End your news window with a short downshift routine that tells your body “we’re done.” Two minutes is enough: a short walk, stretching, a shower, prayer, slow breathing, or simply stepping outside and letting your eyes look at distance. The point is not “relaxation.” The point is completing the stress cycle so you don’t drag it into the next hour.


When doomscrolling becomes a mental health issue

If doomscrolling is driving panic symptoms, sleep breakdown, persistent irritability, numbness, hopelessness, or a feeling that you can’t stop despite negative consequences, it may be time to treat it like a real clinical pattern—not a personal failure. Harvard Health summarizes research linking doomscrolling to worse well-being and life satisfaction, and notes findings connecting doomscrolling with existential anxiety (a dread-like sense that things are unsafe or uncontrollable).


Closing thought

Doomscrolling anxiety often looks like “staying informed,” but it functions like a threat loop. Your nervous system isn’t weak—it’s doing what it was built to do. The work is to lead it. You can care about the world without letting the world live inside your body all day.

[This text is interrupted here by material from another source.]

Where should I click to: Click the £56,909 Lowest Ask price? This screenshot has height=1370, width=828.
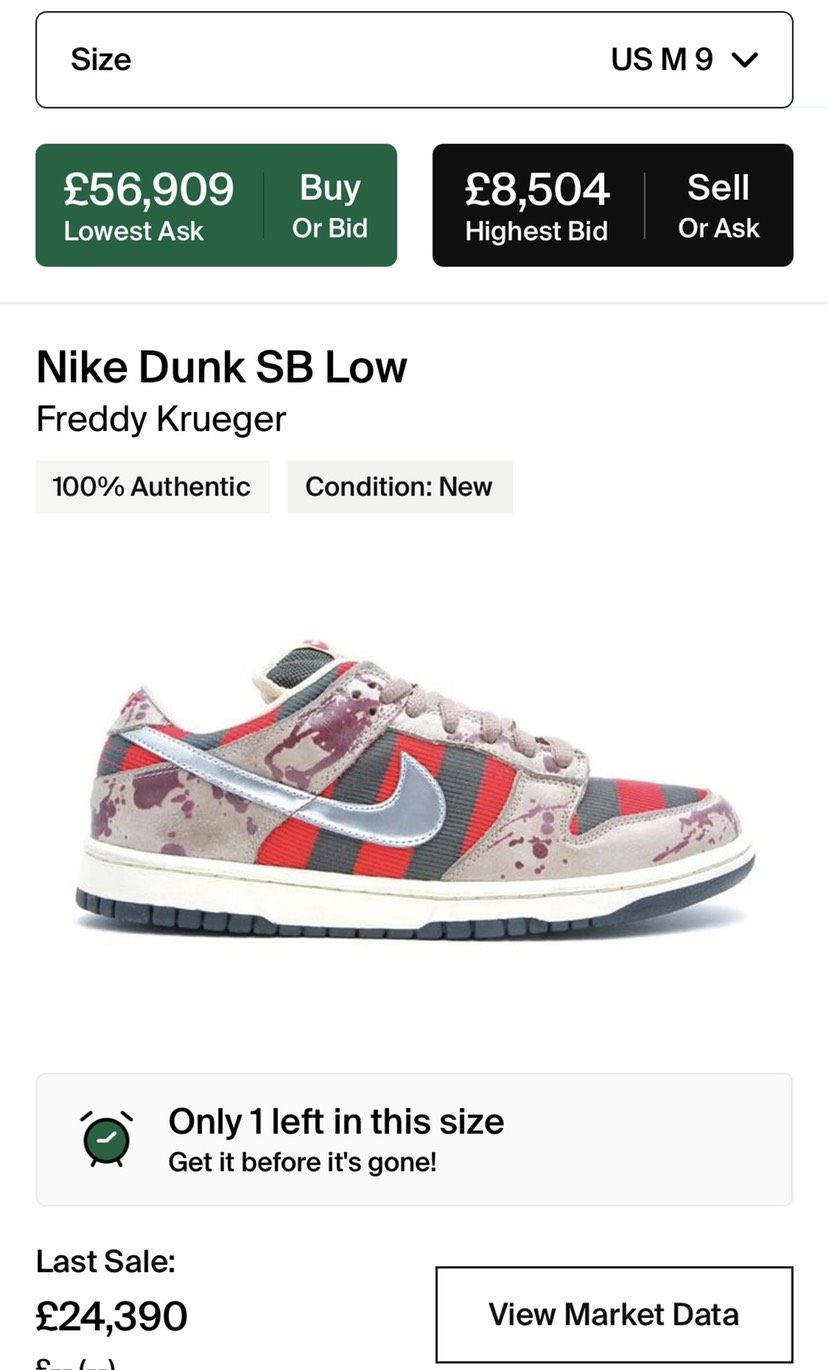148,189
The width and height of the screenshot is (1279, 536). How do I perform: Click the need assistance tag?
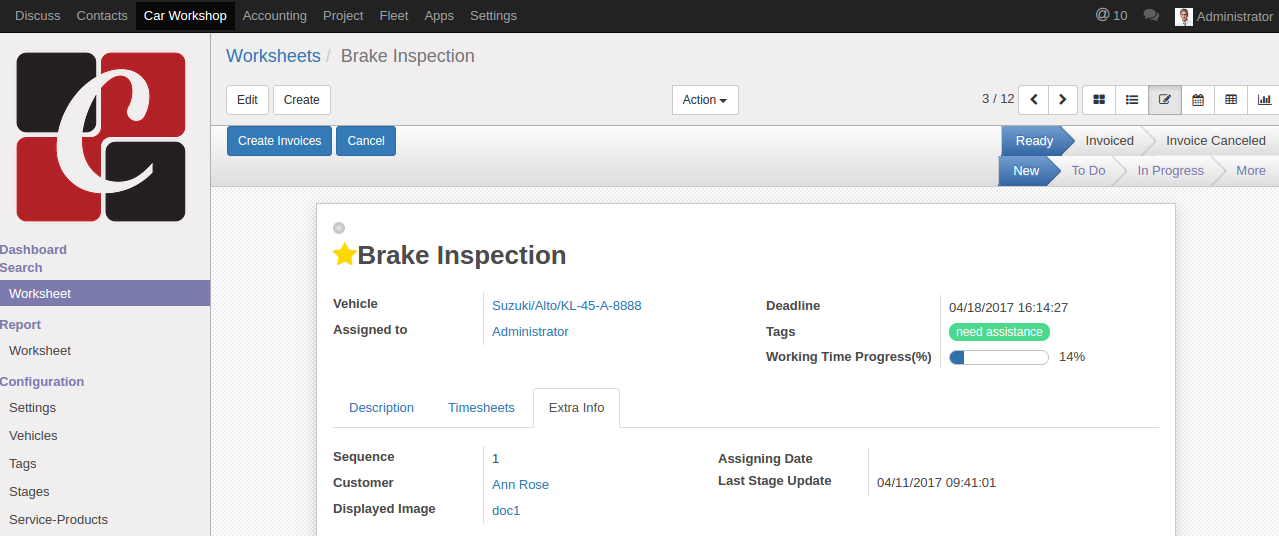coord(999,332)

FAQ: Doomscrolling Anxiety


What is doomscrolling anxiety?

Doomscrolling anxiety is the stress and activation that builds when you repeatedly consume alarming news and content, especially through infinite feeds that keep the nervous system in threat-scanning mode.


Why is it so hard to stop doomscrolling?

Because checking can temporarily reduce uncertainty. The relief isn’t “good news,” it’s the feeling of “at least I know,” which reinforces the loop.


How do I stay informed without getting overwhelmed?

Use a finite plan: one daily time window, a limited number of sources, avoid bedtime news, and use a brief downshift ritual after reading.